Mr. Garrison, having finished his term as President, returns to South Park with his assistant, Mr. Service, to resume his profession as a teacher, being hired in Nelson's place. Many of the townspeople oppose Garrison's return; the White family are among Garrison's few supporters, and appeal to him about preventing vaccinations. Bob White interprets a dismissive remark by Garrison as a coded instruction to spread QAnon's conspiracy theories among children. Bob forms a private company, Tutornon, to indoctrinate the children, whose indignant parents hire them after withdrawing their children from Garrison's class.

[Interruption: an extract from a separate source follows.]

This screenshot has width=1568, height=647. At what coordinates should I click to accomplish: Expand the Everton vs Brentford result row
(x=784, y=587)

Facing backlash over their prank, Cartman, Kenny, Stan Marsh, and Kyle Broflovski decide to make amends by obtaining vaccines for their teachers, under the pretense of forming the Kommunity Kidz. The boys gain entry to Walgreens by bribing an already-vaccinated elderly woman; upon being found out, they escape with a tray of vaccines, with several townspeople in pursuit. Cartman wants to sell the vaccines online, Stan wants the boys to take the vaccines themselves, and Kyle is pressured by his parents, Gerald and Sheila, to deliver some doses to them. The boys put aside their differences to deliver the vaccines to the school, but are impeded by the Lil' Qties, a group of children indoctrinated by their tutors. A fight ensues between the two groups, which is joined by members of QAnon and other townspeople wanting the vaccines.

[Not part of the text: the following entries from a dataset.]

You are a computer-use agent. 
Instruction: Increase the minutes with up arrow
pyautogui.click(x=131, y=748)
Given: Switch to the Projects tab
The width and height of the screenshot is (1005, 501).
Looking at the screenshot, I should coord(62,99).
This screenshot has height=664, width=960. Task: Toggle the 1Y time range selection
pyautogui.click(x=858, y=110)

Garrison confronts the White family, who tells him of QAnon and its conspiracy theories about the elite. Bob urges Garrison and Mr. Service to join him in opposing the elite. The three are inexplicably transported to a polar landscape, where Bob is toyed with by the elites. Garrison desperately calls out to the elites, pleading with them to return his life to normal; he is answered by Mr. Service's transformation into Mr. Hat. Meanwhile, Cartman, Stan, and Kyle start discussing a new plan to enter the school but are distracted into discussing increasingly elaborate schedule plans with Kenny, their friendship broken by mutual mistrust. Garrison returns and, having partnered with the elites, arranges for a plane to arrive with enough vaccines for everyone. Cartman, Stan, and Kyle finally enter the school with the teachers' vaccines. However, by that point, Nelson has contracted COVID-19 and dies from it. At her funeral, the townspeople celebrate being vaccinated, and life in South Park returns to normal.

==Release==
The episode was simulcast on MTV2, and released on the South Park Studios website and Comedy Central digital and on-demand platforms. It became available on HBO Max in the United States on March 11, 2021.

== Reception ==
Alec Bojalad for Den of Geek gave the episode 4 out of 5 stars, writing that, "The South Park Vaccination Special is far superior to the Pandemic Special and is one of the better South Park episodes of the past few years." Bojalad praised the episode's focus on the children of South Park Elementary over the parents, though felt that the writers were not sure what to do with QAnon.

Ben Travers with IndieWire gave the episode a B grade, and closed his review with the question "(Matt) Stone and (Trey) Parker can do whatever they want with 'South Park.' They have the power. But if America chooses to pretend everything can just go back to normal, what good is the power to pretend otherwise?" Dan Caffrey with The A.V. Club also gave the episode a B grade, and stated in his review "The world feels a lot stranger than it did when 'Trapped In The Closet' aired back in 2005, and a more competent commander-in-chief and vaccine aren't going to magically transport everything back to better times right off the bat. That sad truth outfits the show's depiction of QAnon in the kind of resigned humor that made its way into the show during the Trump years—a recognition that you can't exaggerate what's already exaggerated."

Jesse Schedeen for IGN gave the episode an 8 out of 10, saying "The second time proves to be the charm for South Park's new standalone special format. 'The Vaccination Special' toes that line between giving fans a pleasing throwback to classic seasons while also exploring the idea that you can't really ever go back to normal."